Birçok yönetmenin, çok önem verdikleri projelerde muhakkak görmek istedikleri oyuncular olmuştur. Bu durumun iki filmin içinde kendine yer bulması ise, izleyenlerini hem güldüren nüanslar olarak öne çıkıyor hem de Pek Yakında’dan, Aşk Filmlerinin Unutulmaz Yönetmeni’ne yapılan en nevi şahsına münhasır göndermelerden biri olarak dikkat çekiyor.

Hangisi Daha Sarhoş?

Ana castı hallettikten sonra, geldik filmin en can alıcı yardımcı rollerine. Onlar esasen başrol kadar önemli görevleri üzerine üstlenecek oyuncular olacaktır. Peki, kim bunlar? Aşk Filmlerinin Unutulmaz Yönetmeni’nde sarhoşluğu ile gönülleri fetheden Nihat karşımıza çıkarken, Pek Yakında’da ise divaların divası olarak Meral’i görüyoruz.

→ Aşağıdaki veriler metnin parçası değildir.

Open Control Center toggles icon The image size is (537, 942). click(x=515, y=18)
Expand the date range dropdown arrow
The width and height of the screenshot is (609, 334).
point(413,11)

Nihat ve Meral esasen aynı ölçüde tasarlanmış iki karakter. İkisi de yönetmenlerin yakını ve bir dönemin başarılı oyuncularıyken, alkol problemi yüzünden sinemadan uzaklaşmış iki isimdir. Bu karakterlerin, filmlerin içine dâhil oluşu da verdikleri lezzetler de iki film için oldukça değerli ve benzer. Her ne kadar Nihat karakterinin, Aşk Filmlerinin Unutulmaz Yönetmeni için daha işlevsel olduğu aşikâr olsa da, filmin mizah dozunu yukarılara çekmek konusunda Meral’in ondan aşağı kalır bir yanının olmadığını da dile getirmekte fayda var. Bu da iki film arasında kurulan köprünün bir başka ayağı olarak dikkat çekiyor.

Gerçek İsim Meselesi

Aşk Filmlerinin Unutulmaz Yönetmeni’nin en vurucu sahnelerinin başında, Haşmet Asilkan’ın gerçek adının Mümin olduğunu açıkladığı an gelir. Şüphesiz bu sahne, filmin duygu yoğunluğuna oldukça fazla etki etmektedir. Bu sahnenin bir benzerine de Pek Yakında’da rastlamak mümkün.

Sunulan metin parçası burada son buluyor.